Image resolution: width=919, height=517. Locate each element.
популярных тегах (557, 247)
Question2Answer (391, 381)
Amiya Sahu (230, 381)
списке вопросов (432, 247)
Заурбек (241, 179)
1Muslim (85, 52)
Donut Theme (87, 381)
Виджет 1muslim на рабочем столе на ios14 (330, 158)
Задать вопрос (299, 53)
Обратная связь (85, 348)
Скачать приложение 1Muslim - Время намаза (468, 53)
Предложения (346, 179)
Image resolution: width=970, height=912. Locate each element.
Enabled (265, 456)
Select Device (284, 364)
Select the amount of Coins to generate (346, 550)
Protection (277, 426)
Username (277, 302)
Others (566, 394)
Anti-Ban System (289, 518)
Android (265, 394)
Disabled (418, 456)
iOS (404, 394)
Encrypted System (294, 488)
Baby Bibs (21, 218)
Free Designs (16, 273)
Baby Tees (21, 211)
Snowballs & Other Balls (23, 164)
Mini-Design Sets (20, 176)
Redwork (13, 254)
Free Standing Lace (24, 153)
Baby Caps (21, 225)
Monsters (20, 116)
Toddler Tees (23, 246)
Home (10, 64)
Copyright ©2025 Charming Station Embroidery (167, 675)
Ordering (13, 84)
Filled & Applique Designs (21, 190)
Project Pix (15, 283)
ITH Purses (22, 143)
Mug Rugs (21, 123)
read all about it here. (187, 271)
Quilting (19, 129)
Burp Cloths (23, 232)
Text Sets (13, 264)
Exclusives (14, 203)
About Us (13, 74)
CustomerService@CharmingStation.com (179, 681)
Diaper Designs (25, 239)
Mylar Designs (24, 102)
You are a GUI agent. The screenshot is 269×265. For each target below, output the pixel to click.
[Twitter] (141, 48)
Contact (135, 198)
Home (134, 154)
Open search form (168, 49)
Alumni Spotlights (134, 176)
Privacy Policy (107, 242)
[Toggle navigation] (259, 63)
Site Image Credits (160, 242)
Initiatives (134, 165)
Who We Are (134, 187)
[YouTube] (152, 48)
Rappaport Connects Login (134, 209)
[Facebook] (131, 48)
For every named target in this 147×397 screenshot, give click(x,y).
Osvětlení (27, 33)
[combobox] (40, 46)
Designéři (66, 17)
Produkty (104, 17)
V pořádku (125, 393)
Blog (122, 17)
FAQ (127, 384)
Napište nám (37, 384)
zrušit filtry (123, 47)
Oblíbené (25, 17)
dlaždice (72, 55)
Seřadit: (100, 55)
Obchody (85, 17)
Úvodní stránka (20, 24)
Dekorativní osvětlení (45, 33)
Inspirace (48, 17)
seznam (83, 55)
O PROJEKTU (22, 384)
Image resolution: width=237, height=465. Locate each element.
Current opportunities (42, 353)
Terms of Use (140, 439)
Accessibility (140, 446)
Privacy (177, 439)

+-------+

Transcribe the entries above verbatim, from the line that contains "Alumni Spotlights (134, 176)" through the last line of the entries, inclusive.

THE REPLY
Alumni Spotlights (134, 176)
Privacy Policy (107, 242)
[Toggle navigation] (259, 63)
Site Image Credits (160, 242)
Initiatives (134, 165)
Who We Are (134, 187)
[YouTube] (152, 48)
Rappaport Connects Login (134, 209)
[Facebook] (131, 48)
For every named target in this 147×397 screenshot, give click(x,y).
Osvětlení (27, 33)
[combobox] (40, 46)
Designéři (66, 17)
Produkty (104, 17)
V pořádku (125, 393)
Blog (122, 17)
FAQ (127, 384)
Napište nám (37, 384)
zrušit filtry (123, 47)
Oblíbené (25, 17)
dlaždice (72, 55)
Seřadit: (100, 55)
Obchody (85, 17)
Úvodní stránka (20, 24)
Dekorativní osvětlení (45, 33)
Inspirace (48, 17)
seznam (83, 55)
O PROJEKTU (22, 384)
Image resolution: width=237, height=465. Locate each element.
Current opportunities (42, 353)
Terms of Use (140, 439)
Accessibility (140, 446)
Privacy (177, 439)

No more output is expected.